アイシャとキースの力の差は歴然。何かの力が働かない限り、キースが吹っ飛ばされるなど考えられない。アイシャが白き魔女として復活したのは間違いないだろう。
ただの御伽噺だと馬鹿にしていた話が頭を巡る。
ウェスト侯爵家は、『白き魔女』の片翼である。
魔法という概念が消え失せてからすでに数百年、この国で魔法を扱える者は誰もいない。
魔法とは血で生み出すものである。かつて他と隔絶する事で魔法を生み出す力を残そうとした家があった。
『リンベル伯爵家』
この家こそ魔女の血筋を持つ唯一の家となる。いつしかこの家から生まれる魔女を『白き魔女』と言うようになった。しかし近親婚を繰り返したためか、いつしか子の数は減り、断絶の危機に立たされた。その時、二つの家が救いの手を差し伸べる。
『知の名家ウェスト侯爵家』と『武の名家ナイトレイ侯爵家』
当時、リンベル伯爵家にはひとり娘がいた。この娘は、ウェスト侯爵とナイトレイ侯爵の息子達と契り三人の子を成したという。二人の息子はそれぞれの侯爵家を継ぎ、最後に生まれし娘がこの国の最後の魔女となる。
最後の白き魔女は巨大な魔力を有していた。
最後の白き魔女が有していた力こそ、未来を見通す力『さきよみの力』だった。
『リンベル伯爵家の血筋より生まれる女児に、いつか白き魔女が生まれる』
この言葉を残し、最後の白き魔女はこの世を去った。
この事実を知る者は王家とリンベル伯爵家、そして『白き魔女』の片翼であるウェスト侯爵家とナイトレイ侯爵家のみである。そのため『古の契約』にのっとり、ウェスト侯爵家は、リンベル伯爵家に娘が誕生すれば婚約者候補となり、『白き魔女』が復活した場合、すぐに対処出来るよう暗躍して来た。

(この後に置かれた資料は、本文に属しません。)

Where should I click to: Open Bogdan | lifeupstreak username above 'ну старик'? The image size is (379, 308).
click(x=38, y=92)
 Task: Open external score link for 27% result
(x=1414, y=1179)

しかし、最後の白き魔女がこの世を去ってから数百年、『白き魔女』としての力を持つ娘は、一人として現れなかった。
魔女としての力が復活するのは十八歳まで。
成人前の汚れなき魂を持つ少女期に魔力が発動すると言われている。そのため、白き魔女の存在を知る二家はリンベル伯爵家の娘が十八歳の誕生日を迎えるまで婚約者を選べない。
(アイシャはもうすぐ十七歳。伝承の通りだな……)
あの力は、『白き魔女』が復活したと見て間違いないだろう。もうすぐアイシャ争奪戦が始まる。

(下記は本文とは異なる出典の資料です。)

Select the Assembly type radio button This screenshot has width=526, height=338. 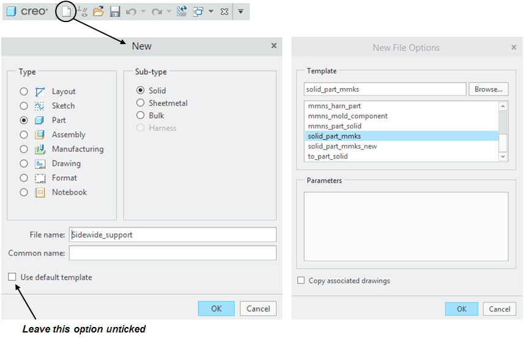pyautogui.click(x=24, y=135)
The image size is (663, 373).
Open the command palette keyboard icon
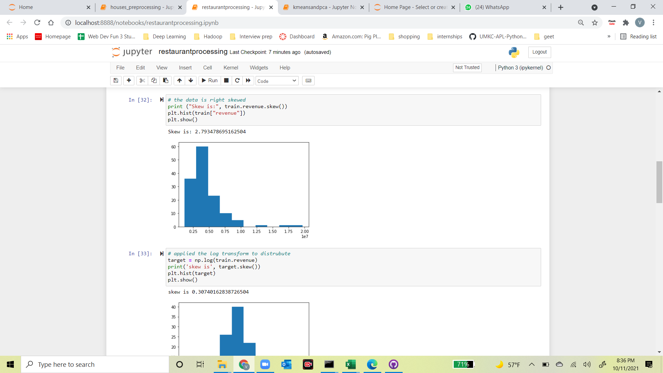308,80
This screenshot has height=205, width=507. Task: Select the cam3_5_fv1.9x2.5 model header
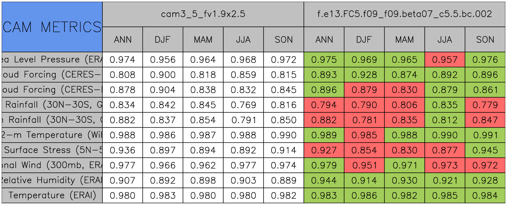point(203,14)
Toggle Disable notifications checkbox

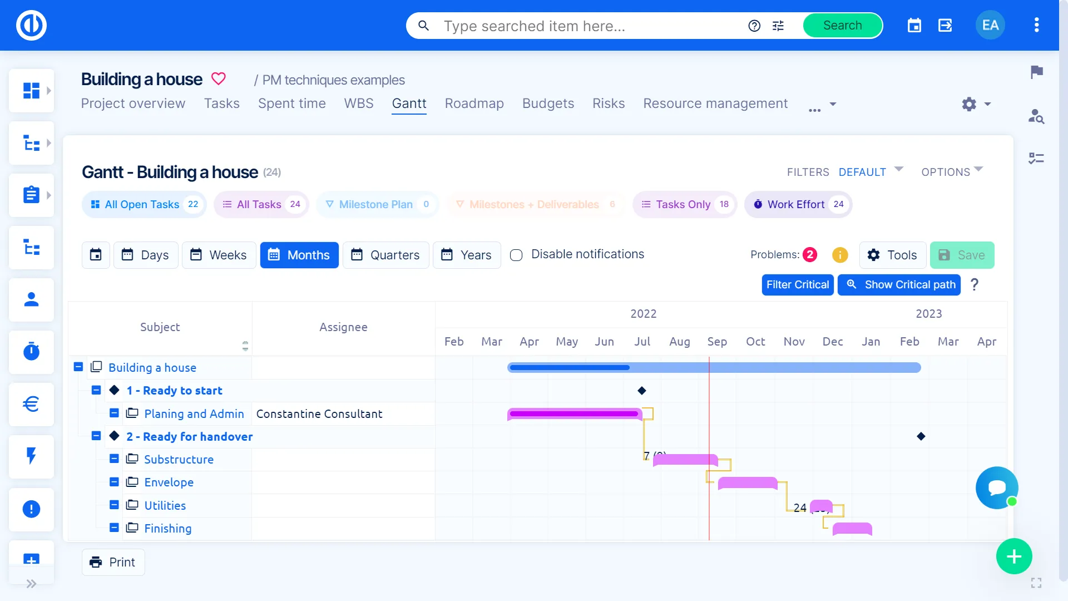[516, 255]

「失礼致します。父上に急ぎお伝えしたい事がございます」
アイシャと別れ、急ぎウェスト侯爵家に戻ったリアムは、その足で父の執務室へ向かった。入室の許可を受け、部屋へと入ればこちらに背を向け、窓際に立つ父の姿が目に入る。
意を決し直談判をしてから数年、リアムと父の関係も大きく変わった。剣を続ける一方、勉学にも本気で取り組んだリアムは、実力を認められ、三年前から父の指示でウェスト侯爵家の暗部を仕切っている。今では暗部を使いあらゆる情報を収集し、暗躍するウェスト公爵家の諜報部隊の長をリアムは担っている。

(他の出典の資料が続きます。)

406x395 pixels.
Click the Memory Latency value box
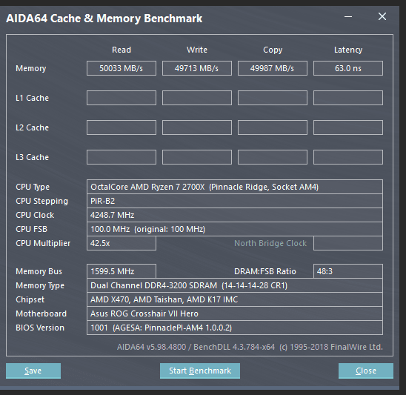348,68
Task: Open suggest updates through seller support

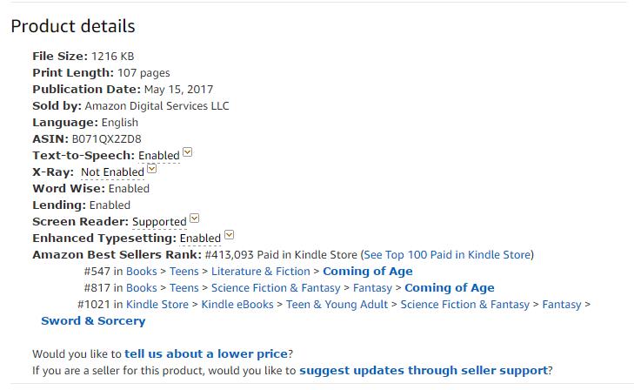Action: 424,371
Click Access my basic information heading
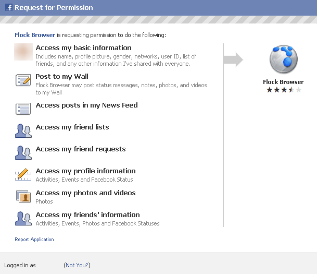The image size is (317, 274). (83, 47)
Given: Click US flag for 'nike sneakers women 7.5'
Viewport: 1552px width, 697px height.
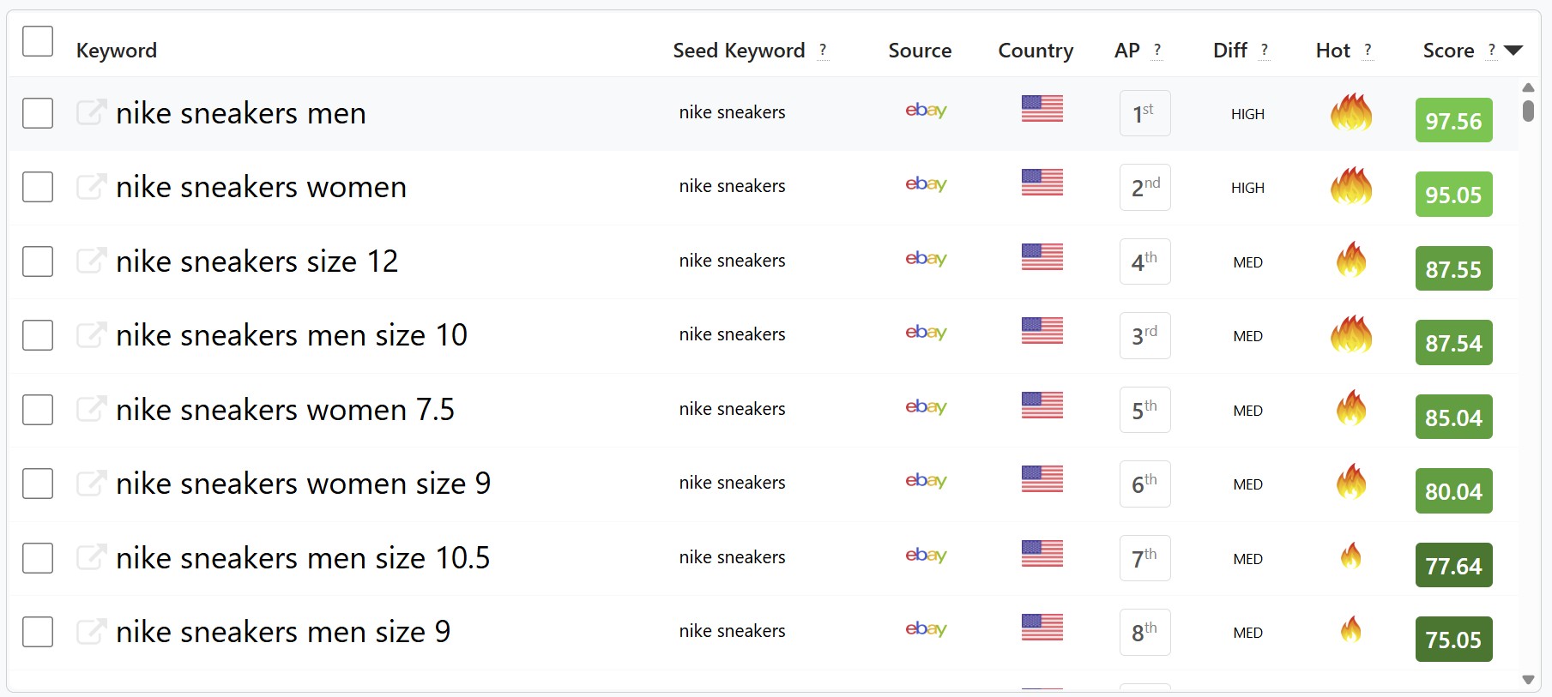Looking at the screenshot, I should pyautogui.click(x=1042, y=406).
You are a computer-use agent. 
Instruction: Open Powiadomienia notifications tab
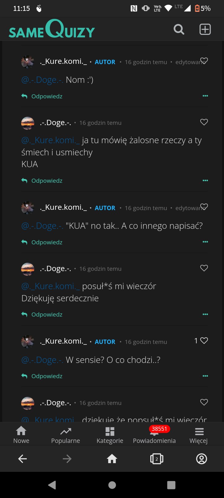coord(154,435)
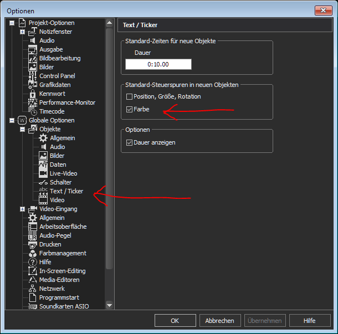Screen dimensions: 338x334
Task: Toggle Dauer anzeigen checkbox
Action: point(130,142)
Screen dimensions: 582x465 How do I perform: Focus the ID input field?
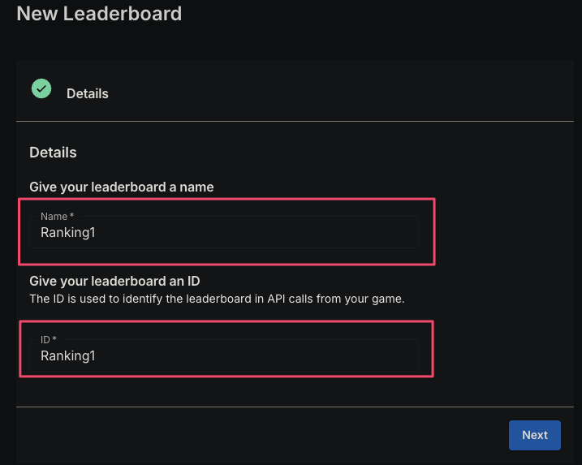click(x=224, y=355)
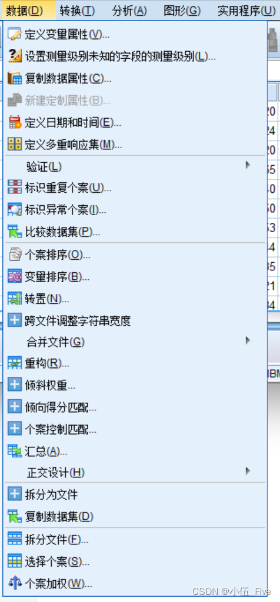This screenshot has height=602, width=280.
Task: Click the 复制数据属性 icon
Action: [15, 78]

「リンベル伯爵家のアイシャ嬢ですが、『白き魔女』の力を復活させました」
「なに!? それは誠か?」
「はい。この目でしかと見ましたから」
「そうか……、やはり情報は正しかったか」
父の言葉にリアムの片眉が上がる。
暗部を任されていようとも、父の握る情報はリアムの持つ情報をはるかに超える。アイシャの情報をすでに掴んでいる可能性も考えていたが、誤魔化しは通用しないということだ。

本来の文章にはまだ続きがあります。